Xie and Grossman [9] developed a CNN framework of crystal graph, which can learn the properties of materials directly from the connection of atoms in crystals. Finally, it shows how to use this information to discover the empirical rules of material design. Chen and Jahanshahi [10] proposed a deep learning framework based on CNN and Naive Bayes data fusion scheme (NB CNN), which is used to analyze a single video frame for crack detection of nuclear power plant components. Hatamzadeh et al. [11] put forward a robust and flexible neural network method based on a neural network to solve the background processing problem of difficult scenes and achieves better results. Ai et al. [12] built a toy model and simulated the model in the double β. The three-dimensional convolution and residual neural network are used in the charge track of the background. Through the test of the classification ability of the model, it is found that the three-dimensional structure and the overall depth of the neural network significantly improve the classification accuracy of the classifier. Under different conditions, the method is still stable and universal. Based on CNN, Hur et al. [13] proposed an efficient method for human activity identification, which accurately infers the correlation between the signal values of three-dimensional continuous sensors, and through experimental analysis, it is concluded that the accuracy of the method in the test data set is higher than other advanced methods. Ilyas et al. [14] proposed an improved MDK RESNET for CNN. The network extracts the characteristics between sampling points of different intervals, reduces the influence of environment background and camera shielding, and shows the effectiveness of the network in the results. Teng et al. [15] proposed a hierarchical CNN with local loss. It can realize human activity recognition using CNN based on local loss in ubiquitous and wearable computing.
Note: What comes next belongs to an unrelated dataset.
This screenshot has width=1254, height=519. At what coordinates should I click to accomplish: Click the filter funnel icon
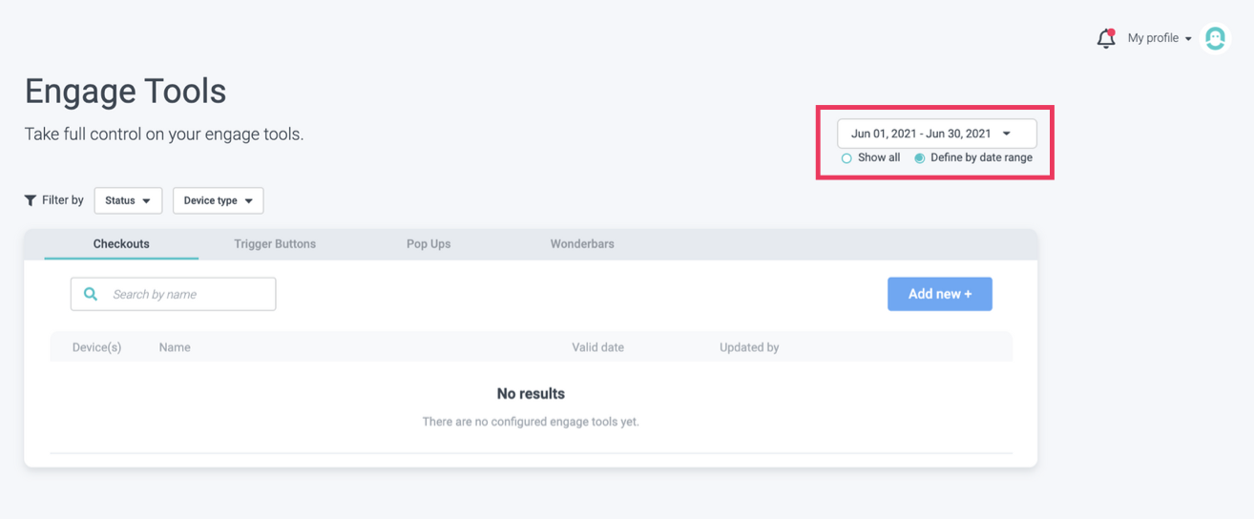[x=31, y=200]
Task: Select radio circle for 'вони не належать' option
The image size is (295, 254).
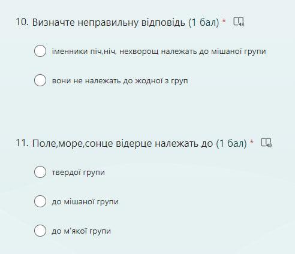Action: (40, 80)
The results show that for the tested baseline architecture, local loss is better than global loss.

In conclusion, the research on human activity recognition is abundant in the world, and there are many researches on the improvement and application of CNN. In addition, many researchers have applied a neural network to human activity recognition [16]. But most of the research knowledge simply carries on the identification analysis to the human daily activities, but in other fields such as sports the application is less. Therefore, this research will be based on CNN to identify and analyze the body behavior after the exercise training, so as to provide reasonable suggestions for the exercise training, and has certain guiding significance for the regulation of the intensity of sports training [17]. Finally, we can realize the reasonable training mode and improve the training level.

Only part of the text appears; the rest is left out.